Cyberpunk Roleplaying

Cory Doctorow blogged about cyberpunk roleplaying the other day, and as Fraxas could probably tell you, boy does that take me back.
As a genre, cyberpunk has the kind of potential for wish-fulfillment and adventure that appeals to a lot of us, and it's a short step from daydreaming about embedded neural interfaces, reflex augmentation, and dystopian gang-wars to playing them out in collaborative gaming experiences
Before I go further, I'd like to preface this post with an introduction. And before the introduction, a prelude. And before the prelude, a disclaimer. We all know that roleplaying is horribly geeky. But you already now that we play Magic:the Gathering --online, no less-- so the damage is already done. Besides, we wear our geekiness on our sleeves. No longer are we awkward teenagers, starved for acceptance. We are confident, married, and hygenic adults; therefore, there is no shame in the following admission.

Like Cory, Fraxas and I are both lapsed roleplayers. In fact, we maintained a campaign that lasted 7 years of real world time and 20-some years in the world of our game, a fantastic cyberpunk vehicle called Underground that has since dropped off the face of the planet. Here are the last remaining remnants of this game to be found on the web:

  • The publisher's abandoned order site
  • An old unfavourable review of the game - maybe I'll rebut it sometime
  • An old semi-favourable review
  • The book's pen-and-paper database entry
  • The Amazon page for the rulebook, including some customer reviews
In his post, Cory Doctorow raves over the details and flavour of a particular game, but the completeness of its rulespace makes him a little uneasy:
The rules then take apart all the themes in every flavor of cyberpunk, post-cyberpunk, SIngularity and what-have-you fiction and expose their formulaic roots, literally reducing them to numerical expressions of, for example, the comparative bad-assness of Hiro Protagonist's Metaverse bike and Molly Mirrorshades's retracting claws. It made me a little squeamish, seeing it all turned into quantities and formulae like that. . .
Quantities and formulae. I have two things to say about that as they related to the old High-School Era Underground Campaign.

First, it's exactly the quantities and formulae that form roleplaying's initial appeal to the budding Grade Nine geek. As in, we already really liked all the tropes of cyberbunk (or fantasy, or perhaps vampire-gothism) But what really hooked us was this: our first encounter with an RPG rulebook, leafing through the oversize pages, absorbing all the rules, filtering the numbers and equations through our geeky forebrains.

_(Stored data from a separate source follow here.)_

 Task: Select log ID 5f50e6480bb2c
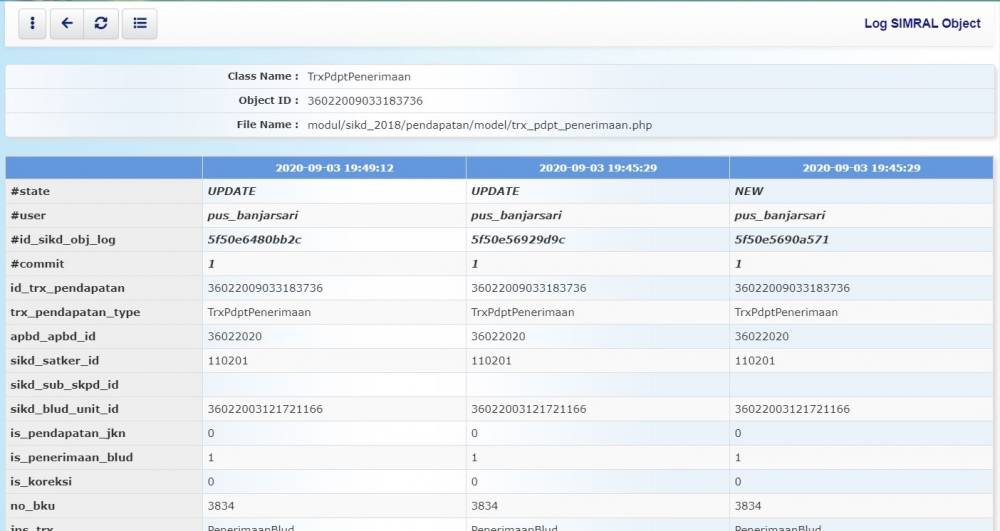[x=254, y=240]
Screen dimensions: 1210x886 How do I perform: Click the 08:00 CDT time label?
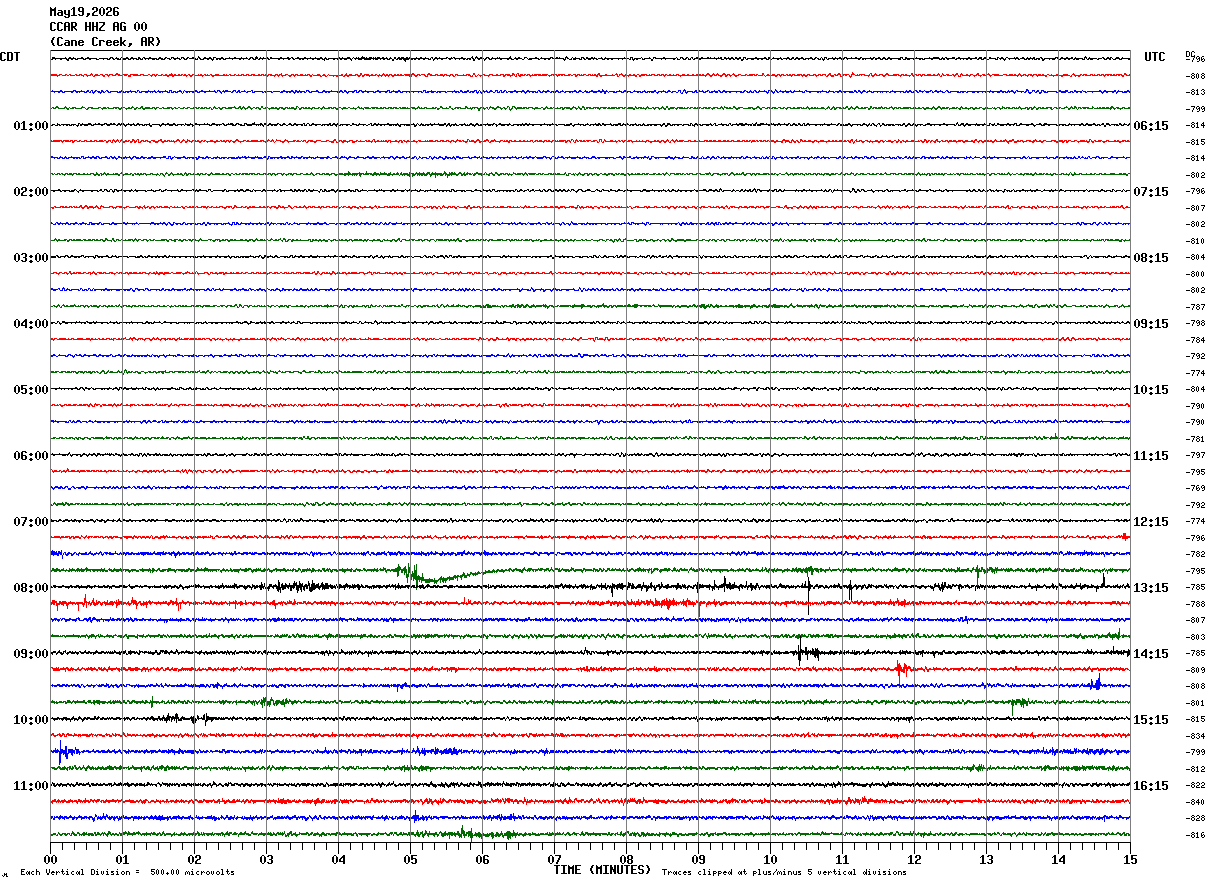[x=30, y=588]
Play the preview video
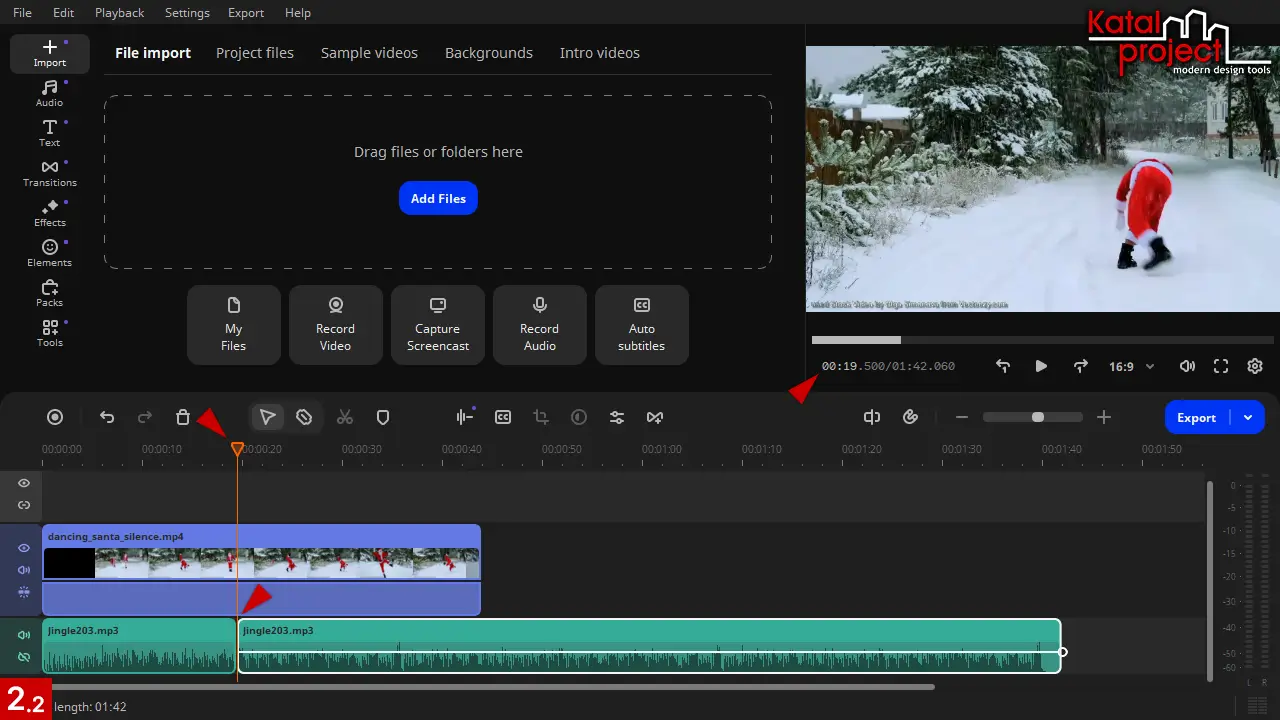Image resolution: width=1280 pixels, height=720 pixels. tap(1041, 367)
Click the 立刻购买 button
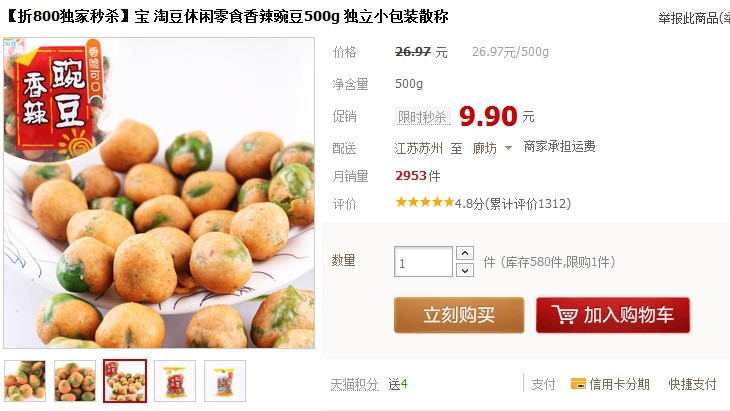This screenshot has width=730, height=411. coord(459,315)
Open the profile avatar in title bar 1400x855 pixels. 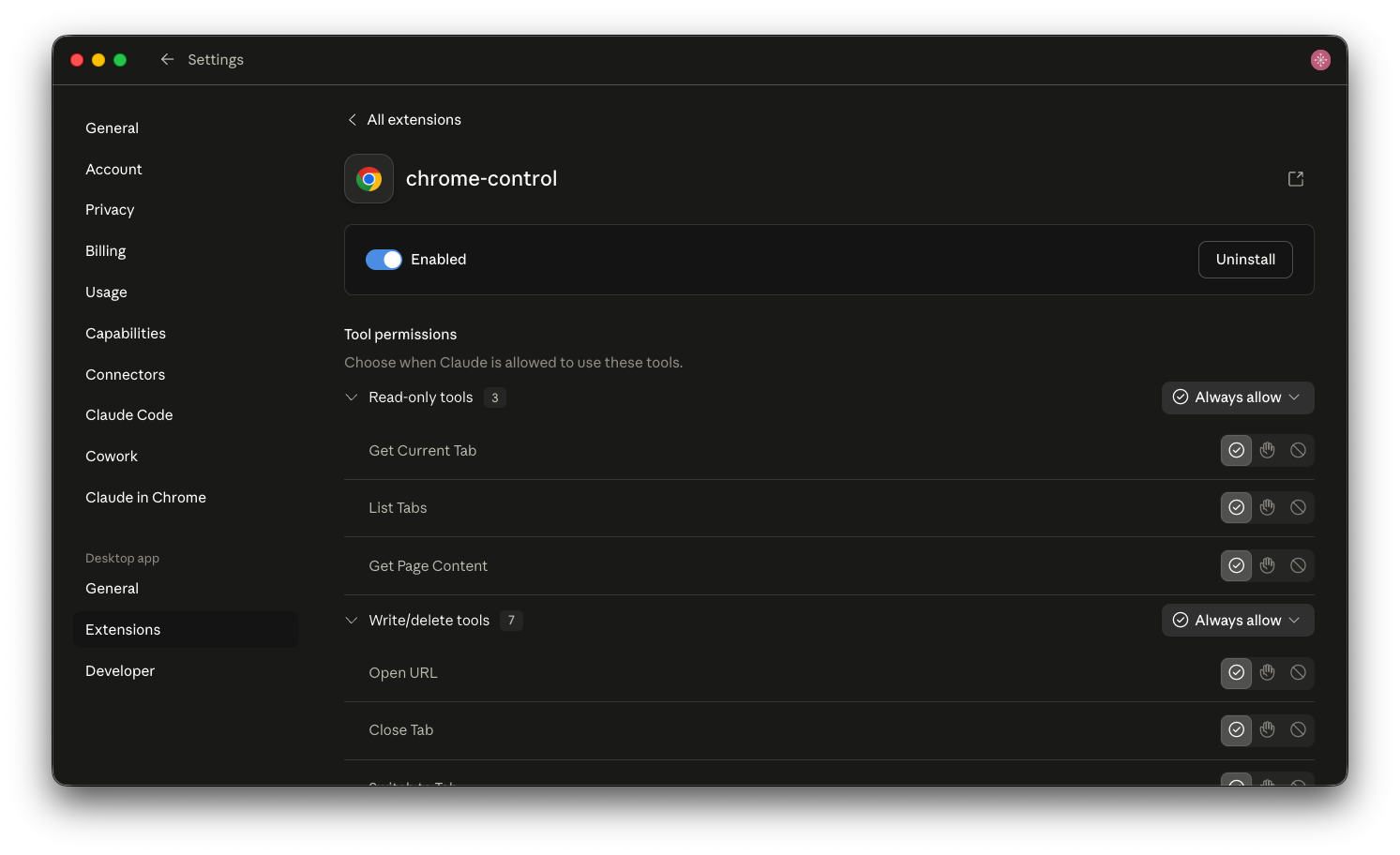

In other words, it was the action of rules-processing that triggerred us into believing that we could be part of that world; the mathematical rules, tailored to our minds, confined our imaginations to a sector of plausibility, and hence roleplayability. The Underground book excelled in this case; funny, colourful, bitingly satirical, and full of near-future dystopian cyberpunky goodness, bundled with a logarithmic rules scheme that made for fast game-action.

My second point is this: the rules --the quantities and formulae-- hamstring the estrwhile roleplayer as speedily as they entince him. The concepts of mini-maxing, hack-n-slashing, or metagaming in any sense surface very quickly in pen-and-paper roleplaying, and those are plenty of reasons to let the Quanties and Formulae make you feel queasy. But good gamers don't let that happen, or at the very least, they don't let it interfere with quality of narrative and gameplay.

What is roleplaying? It's basically improvisational, collaborative storytelling. That's all it is, really. Not everybody needs dice for that - Fraxas and I abandoned the dice very early in our campaign. In so doing, we also pretty much ignored the "rules." We even came to ignore the provided framework and setting of the game itself (as GM, in a twist on the player, I moved the action ahead 9 years, effectively changing the world), chosing to craft one of our own as we went along.

So while we no longer feel ashamed of our geekiness, it turns out that roleplaying isn't necessarily that geeky. Sure, when you call it roleplaying, you're conjuring images of fat unwashed men pretending to be elves or munchkins in their parent's basement. But "improvisational, collaborative storytelling"? I'll bet some of the world's greatest stories were conceived in just that fashion.